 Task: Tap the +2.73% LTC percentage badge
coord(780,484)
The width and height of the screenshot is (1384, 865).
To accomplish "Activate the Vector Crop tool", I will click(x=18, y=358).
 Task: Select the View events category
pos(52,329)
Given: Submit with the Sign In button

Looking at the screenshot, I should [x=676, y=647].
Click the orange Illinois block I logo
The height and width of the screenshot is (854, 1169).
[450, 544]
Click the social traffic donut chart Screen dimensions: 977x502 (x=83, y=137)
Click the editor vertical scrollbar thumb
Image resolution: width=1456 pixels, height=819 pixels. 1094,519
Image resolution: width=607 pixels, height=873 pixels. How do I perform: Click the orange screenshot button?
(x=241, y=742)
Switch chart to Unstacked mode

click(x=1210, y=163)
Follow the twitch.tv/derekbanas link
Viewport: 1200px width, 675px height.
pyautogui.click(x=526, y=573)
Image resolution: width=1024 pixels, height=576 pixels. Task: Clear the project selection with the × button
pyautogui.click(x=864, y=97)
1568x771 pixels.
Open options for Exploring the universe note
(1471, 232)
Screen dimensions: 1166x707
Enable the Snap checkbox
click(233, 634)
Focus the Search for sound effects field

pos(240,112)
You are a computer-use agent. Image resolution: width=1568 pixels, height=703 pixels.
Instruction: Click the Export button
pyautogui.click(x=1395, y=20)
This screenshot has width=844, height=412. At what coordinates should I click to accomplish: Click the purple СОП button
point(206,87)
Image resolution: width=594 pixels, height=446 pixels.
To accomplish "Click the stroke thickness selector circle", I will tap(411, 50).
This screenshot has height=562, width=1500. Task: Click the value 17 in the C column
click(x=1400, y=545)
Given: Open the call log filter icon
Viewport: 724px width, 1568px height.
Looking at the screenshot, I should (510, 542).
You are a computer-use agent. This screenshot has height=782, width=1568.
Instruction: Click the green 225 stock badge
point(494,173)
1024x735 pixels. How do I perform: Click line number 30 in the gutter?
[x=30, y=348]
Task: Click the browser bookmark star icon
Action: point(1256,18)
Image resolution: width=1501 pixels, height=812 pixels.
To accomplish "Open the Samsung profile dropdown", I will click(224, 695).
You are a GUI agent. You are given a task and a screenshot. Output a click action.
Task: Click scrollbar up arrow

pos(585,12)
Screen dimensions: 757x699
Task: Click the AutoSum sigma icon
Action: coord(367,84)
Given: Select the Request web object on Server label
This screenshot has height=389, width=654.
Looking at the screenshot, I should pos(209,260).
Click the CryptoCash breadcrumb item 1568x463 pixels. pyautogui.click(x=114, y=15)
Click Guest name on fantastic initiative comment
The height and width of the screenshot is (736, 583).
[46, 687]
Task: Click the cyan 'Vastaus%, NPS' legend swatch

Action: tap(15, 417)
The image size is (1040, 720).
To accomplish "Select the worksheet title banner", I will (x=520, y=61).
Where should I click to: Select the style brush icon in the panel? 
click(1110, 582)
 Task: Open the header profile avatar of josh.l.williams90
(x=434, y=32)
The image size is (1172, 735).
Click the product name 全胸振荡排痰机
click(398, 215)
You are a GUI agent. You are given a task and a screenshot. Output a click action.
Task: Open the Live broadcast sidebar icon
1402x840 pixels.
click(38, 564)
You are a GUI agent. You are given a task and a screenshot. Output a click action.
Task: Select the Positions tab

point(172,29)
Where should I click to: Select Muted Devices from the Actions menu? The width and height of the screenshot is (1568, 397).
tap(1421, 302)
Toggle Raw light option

* _Given instruction_
Rewrite the records from the line with "Given: Open the call log filter icon" to the line with "Action: point(1256,18)", replacing "Instruction" with "Command" and changing nothing else.

* _Solution_
Given: Open the call log filter icon
Viewport: 724px width, 1568px height.
Looking at the screenshot, I should (510, 542).
You are a computer-use agent. This screenshot has height=782, width=1568.
Command: Click the green 225 stock badge
point(494,173)
1024x735 pixels. How do I perform: Click line number 30 in the gutter?
[x=30, y=348]
Task: Click the browser bookmark star icon
Action: point(1256,18)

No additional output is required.